'Good Neighbor Act' Seeks to End 'Land Grabs'

By Jason Pierce
CNSNews.com Staff Writer
March 18, 2002

(CNSNews.com) - New legislation in the U.S. House would discourage what property rights advocates call "land grabs" on the part of the federal government. But one prominent environmental group calls the bill "silly and unnecessary."

The Good Neighbor Act would affect counties where more than 50 percent of the land is already owned by the National Park Service, Forest Service, Bureau of Land Management, or Fish and Wildlife Service. In order to buy more land, the federal government would have to sell a piece of land worth at least 97 percent of the fair market value of the land to be acquired.

Rep. John Peterson (R-Pa.) is the bill's sponsor.

"With Washington already owning one-third of America, we cannot afford to wait any longer to reform the federal government's runaway land acquisition process," Peterson said. "A good neighbor doesn't move into your house and take over, especially when they're not invited.

"But somehow the federal government has no problem moving into a region and taking over without the slightest regard for the people who live there," Peterson said.

Rep. Butch Otter (R-Idaho), a co-sponsor of the bill, said when the federal government buys large plots of land, it reduces the amount of tax dollars available to local governments. A federal program to reimburse counties, called Payment in Lieu of Taxes (PILT), is inadequate, Otter said.

"In some instances, the counties go from receiving four dollars per acre in tax revenue generated from private land, to fourteen cents per acre when the federal government takes it over," Otter said. "These counties are already struggling under the weight of the federal government. This bill prevents they from being weighed down even more."

The bill would allow the federal government to buy land without selling land if the following conditions were met:

-- When a county is 50-65 percent owned by federal agencies, the state's governor must approve the sale; notice must be given to county, state, and federal elected officials; and a hearing must be held in the affected county.

-- When the federal government owns 66 percent or more of a county, county elected officials must approve the sale; the governor must approve; notice must be provided to county, state, and federal elected officials; and a hearing must be held in the affected county.

-- Where the federal government owns 65 percent or less of a county and the land being purchased is 40 acres or less, the government can move ahead by notifying county, state, and federal elected officials.

Jim Waltman, spokesman for The Wilderness Society, called Peterson's bill "silly and unnecessary."

"This is not serious legislation," Waltman said. "In fact, it is about the most anti private property rights piece of legislation I have seen in a while.

"To suggest an individual land owner can't sell his land to the federal government without jumping through all these hoops, which is what this legislation would appear to do, infringes upon somebody's most fundamental property right, which is to sell their land to any entity that the person so chooses," Waltman said.

In most cases, the counties benefit economically from federal land acquisitions, according to Waltman.

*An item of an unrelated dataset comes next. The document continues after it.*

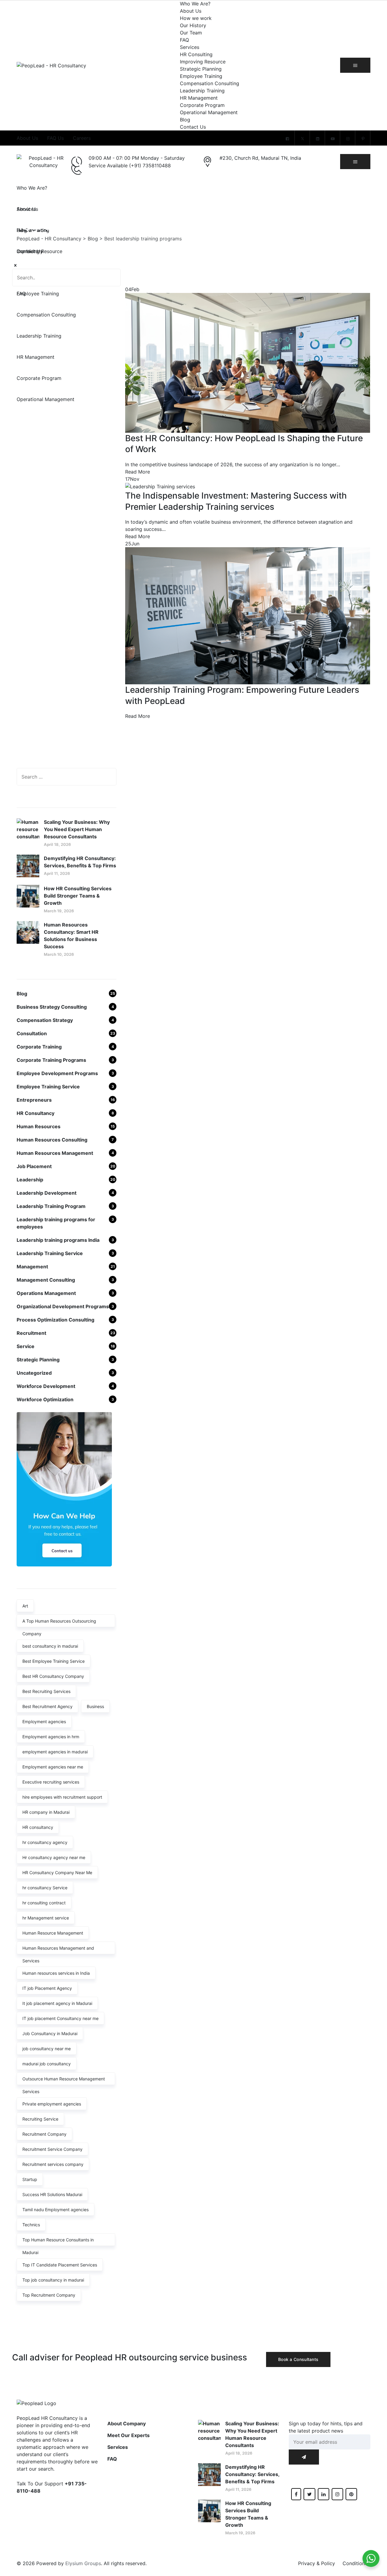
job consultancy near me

"We have done analyses here and seen many others done by independent economists that show that federal lands, particularly a park or a refuge, add tremendously to the economic base of a community," Waltman said. "They add in a way that far offsets any decline in property taxes.

"There are many counties in this country where the [PILT] program actually provides more money to a county than the county taxes otherwise would have," Waltman said.

Peterson said his bill would allow communities affected by federal land purchases to have a say in the matter.

"While federal lands play an important role in preserving our national heritage and our rich environment, the land acquisition process should not occur at the expense of local communities," Peterson said.

"Our federal agencies must start respecting and working with the citizens of rural America if we are to be successful at protecting our heritage, environment, and our rural way of life," he added.